[Records excerpted from a collection]
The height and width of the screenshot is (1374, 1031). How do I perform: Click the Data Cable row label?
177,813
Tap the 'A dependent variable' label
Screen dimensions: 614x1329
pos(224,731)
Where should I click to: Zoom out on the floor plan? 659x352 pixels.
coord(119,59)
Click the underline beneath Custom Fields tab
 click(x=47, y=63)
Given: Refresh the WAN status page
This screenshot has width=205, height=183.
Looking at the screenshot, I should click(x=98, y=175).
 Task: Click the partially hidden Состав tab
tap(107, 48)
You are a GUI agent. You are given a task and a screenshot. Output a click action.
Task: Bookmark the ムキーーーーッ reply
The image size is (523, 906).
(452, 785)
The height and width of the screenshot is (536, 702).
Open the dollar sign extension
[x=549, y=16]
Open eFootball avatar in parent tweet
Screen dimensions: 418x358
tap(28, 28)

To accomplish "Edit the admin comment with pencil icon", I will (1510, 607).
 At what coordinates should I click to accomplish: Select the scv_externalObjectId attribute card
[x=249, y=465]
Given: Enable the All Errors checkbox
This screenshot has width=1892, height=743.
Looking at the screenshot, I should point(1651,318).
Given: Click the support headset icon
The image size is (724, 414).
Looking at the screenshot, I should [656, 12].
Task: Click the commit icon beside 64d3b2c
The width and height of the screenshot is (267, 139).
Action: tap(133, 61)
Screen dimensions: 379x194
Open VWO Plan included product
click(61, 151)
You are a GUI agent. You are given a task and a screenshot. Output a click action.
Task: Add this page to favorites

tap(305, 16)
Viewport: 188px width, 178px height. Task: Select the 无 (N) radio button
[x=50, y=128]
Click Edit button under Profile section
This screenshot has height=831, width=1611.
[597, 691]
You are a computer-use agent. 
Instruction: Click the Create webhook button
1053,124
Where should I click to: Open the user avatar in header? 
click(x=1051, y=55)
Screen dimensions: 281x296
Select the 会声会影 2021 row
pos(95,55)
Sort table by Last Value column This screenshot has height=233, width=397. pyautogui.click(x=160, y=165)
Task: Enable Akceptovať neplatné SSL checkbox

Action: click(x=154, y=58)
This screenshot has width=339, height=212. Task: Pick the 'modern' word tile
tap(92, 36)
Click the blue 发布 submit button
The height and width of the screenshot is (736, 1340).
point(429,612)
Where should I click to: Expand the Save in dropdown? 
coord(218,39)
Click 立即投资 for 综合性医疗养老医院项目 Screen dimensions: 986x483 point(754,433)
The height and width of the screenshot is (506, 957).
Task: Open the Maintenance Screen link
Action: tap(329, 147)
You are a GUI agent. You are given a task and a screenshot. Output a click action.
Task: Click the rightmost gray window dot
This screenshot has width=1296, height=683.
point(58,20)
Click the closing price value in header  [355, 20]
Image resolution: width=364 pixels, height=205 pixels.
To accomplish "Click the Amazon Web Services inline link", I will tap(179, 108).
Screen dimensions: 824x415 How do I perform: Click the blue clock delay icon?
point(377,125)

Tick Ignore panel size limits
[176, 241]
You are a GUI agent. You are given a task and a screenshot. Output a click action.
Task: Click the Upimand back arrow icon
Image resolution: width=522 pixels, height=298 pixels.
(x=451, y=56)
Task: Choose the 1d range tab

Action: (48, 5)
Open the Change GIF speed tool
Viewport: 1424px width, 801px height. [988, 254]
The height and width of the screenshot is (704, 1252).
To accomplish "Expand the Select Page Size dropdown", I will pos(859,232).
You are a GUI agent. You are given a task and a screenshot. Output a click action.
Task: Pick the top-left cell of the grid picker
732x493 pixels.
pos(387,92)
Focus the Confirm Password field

**GOAL**
Please rewrite all the records above, renaming "GUI agent" to "screen agent" and leaving the rest untouched.

**EXPECTED OUTPUT**
The height and width of the screenshot is (1374, 1031). How do I perform: Click the Data Cable row label?
177,813
Tap the 'A dependent variable' label
Screen dimensions: 614x1329
pos(224,731)
Where should I click to: Zoom out on the floor plan? 659x352 pixels.
coord(119,59)
Click the underline beneath Custom Fields tab
 click(x=47, y=63)
Given: Refresh the WAN status page
This screenshot has width=205, height=183.
Looking at the screenshot, I should click(x=98, y=175).
 Task: Click the partially hidden Состав tab
tap(107, 48)
You are a screen agent. You are given a task and a screenshot. Output a click action.
Task: Bookmark the ムキーーーーッ reply
The image size is (523, 906).
(452, 785)
The height and width of the screenshot is (536, 702).
Open the dollar sign extension
[x=549, y=16]
Open eFootball avatar in parent tweet
Screen dimensions: 418x358
tap(28, 28)

To accomplish "Edit the admin comment with pencil icon", I will (1510, 607).
 At what coordinates should I click to accomplish: Select the scv_externalObjectId attribute card
[x=249, y=465]
Given: Enable the All Errors checkbox
This screenshot has width=1892, height=743.
Looking at the screenshot, I should point(1651,318).
Given: Click the support headset icon
The image size is (724, 414).
Looking at the screenshot, I should [656, 12].
Task: Click the commit icon beside 64d3b2c
The width and height of the screenshot is (267, 139).
Action: tap(133, 61)
Screen dimensions: 379x194
Open VWO Plan included product
click(61, 151)
You are a screen agent. You are given a task and a screenshot. Output a click action.
Task: Add this page to favorites

tap(305, 16)
Viewport: 188px width, 178px height. Task: Select the 无 (N) radio button
[x=50, y=128]
Click Edit button under Profile section
This screenshot has height=831, width=1611.
[597, 691]
You are a computer-use agent. 
Instruction: Click the Create webhook button
1053,124
Where should I click to: Open the user avatar in header? 
click(x=1051, y=55)
Screen dimensions: 281x296
Select the 会声会影 2021 row
pos(95,55)
Sort table by Last Value column This screenshot has height=233, width=397. pyautogui.click(x=160, y=165)
Task: Enable Akceptovať neplatné SSL checkbox

Action: click(x=154, y=58)
This screenshot has width=339, height=212. Task: Pick the 'modern' word tile
tap(92, 36)
Click the blue 发布 submit button
The height and width of the screenshot is (736, 1340).
point(429,612)
Where should I click to: Expand the Save in dropdown? 
coord(218,39)
Click 立即投资 for 综合性医疗养老医院项目 Screen dimensions: 986x483 point(754,433)
The height and width of the screenshot is (506, 957).
Task: Open the Maintenance Screen link
Action: tap(329, 147)
You are a screen agent. You are given a task and a screenshot. Output a click action.
Task: Click the rightmost gray window dot
This screenshot has width=1296, height=683.
point(58,20)
Click the closing price value in header  [355, 20]
Image resolution: width=364 pixels, height=205 pixels.
To accomplish "Click the Amazon Web Services inline link", I will tap(179, 108).
Screen dimensions: 824x415 How do I perform: Click the blue clock delay icon?
point(377,125)

Tick Ignore panel size limits
[176, 241]
You are a screen agent. You are given a task and a screenshot. Output a click action.
Task: Click the Upimand back arrow icon
Image resolution: width=522 pixels, height=298 pixels.
(x=451, y=56)
Task: Choose the 1d range tab

Action: (48, 5)
Open the Change GIF speed tool
Viewport: 1424px width, 801px height. [988, 254]
The height and width of the screenshot is (704, 1252).
To accomplish "Expand the Select Page Size dropdown", I will pos(859,232).
You are a screen agent. You are given a task and a screenshot. Output a click action.
Task: Pick the top-left cell of the grid picker
732x493 pixels.
pos(387,92)
Focus the Confirm Password field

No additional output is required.